SD had a travel allowance from husband pre lockdown to help her get to uni, it was agreed on by both of us at the time to support her. Since the start of lockdown she's been rude, demanding and her already out of control social media addiction has got out of control. She's basically been getting her baps out for an audience of overseas random men that she's been gathering as followers using her public profile. I've had a ding-dong with her after she published identifying photos of our home and her location etc (Think showing off trying to make herself look good but inviting burglars to our house) She's now ignoring me and blocked me. Not a problem at all, we've got security, it's just really disrespectful to plaster the details of MY home online.
She's your classic abusive step daughter. if she doesnt get her own way with my husband she punishes him by witholding contact, she rallies the rest of the family against him (Grandma is always on her side stroking her ego, this is a big problem) and eventually she'll rock up for anything we're paying for, a meal out, a holiday etc. He caves, I sit there fuming at her general sense of entitlement and rudeness.

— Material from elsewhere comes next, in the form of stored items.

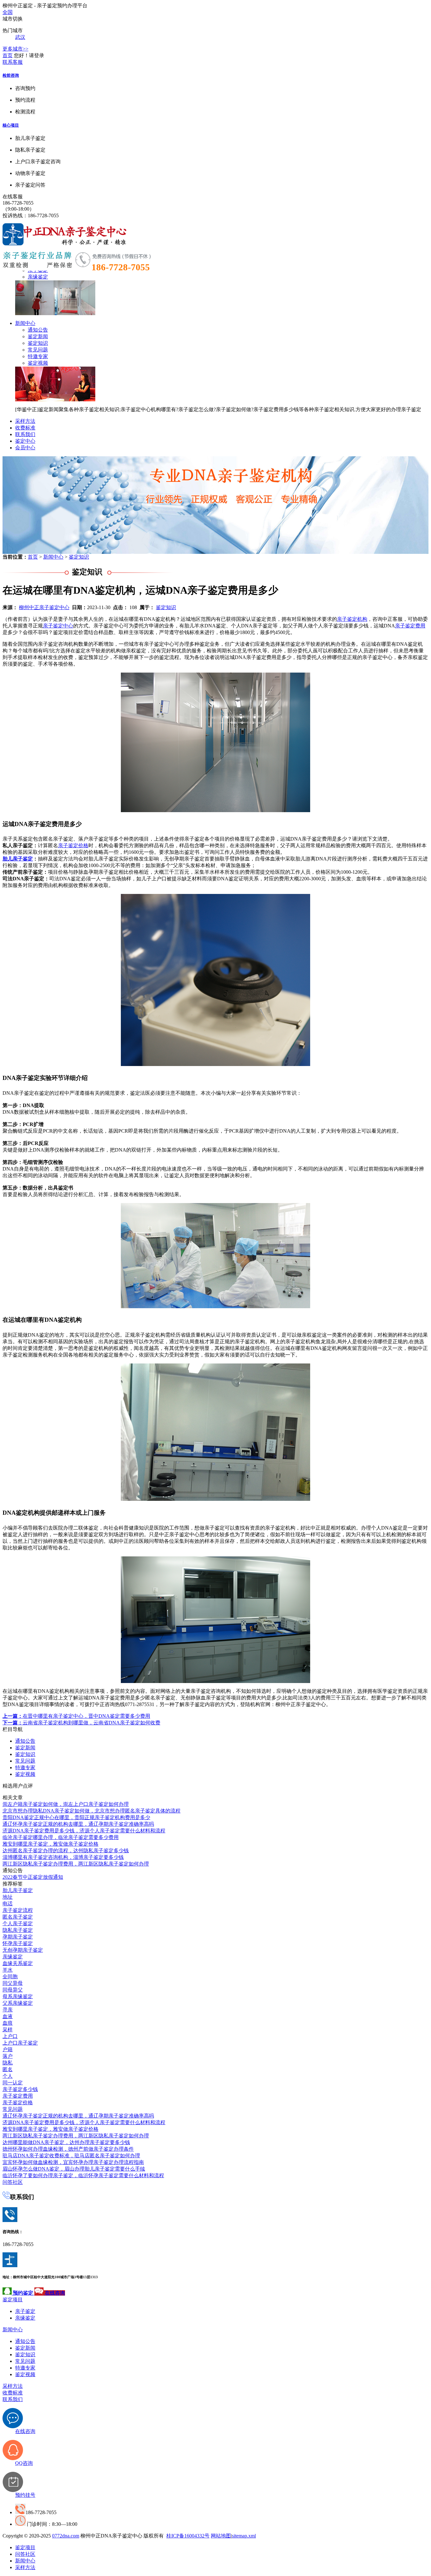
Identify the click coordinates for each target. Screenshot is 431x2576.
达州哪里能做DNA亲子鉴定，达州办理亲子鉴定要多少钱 (66, 2142)
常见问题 (38, 349)
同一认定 (13, 2082)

She's now started bleating to my husband that she needs work done on her car and I can see him starting to crack. He's started mentioning starting her "allowance again, just to help her out". Hell no. She's 19 years old, hasnt lifted so much as a brain cell since June when Uni ended and hasnt left her front door except to go and break lockdown regs partying with her friends. That does not need a petrol allowance. She could go and get a part time job tomorrow for the summer , they're still recruiting round here and she has 3 months off before she returns to uni.
Meanwhile I'm currently earning less than my husband (normallly I earn more) and insisting he tells her that our household income has taken a hit and she needs to learn a bit of respect. Respect the family values and you get a bit of respect back.
Any thoughts anyone? I appreciate I'm stuck with a Daddy's girl (I read the article on her earlier) and probably just left to grit my teeth and bear it.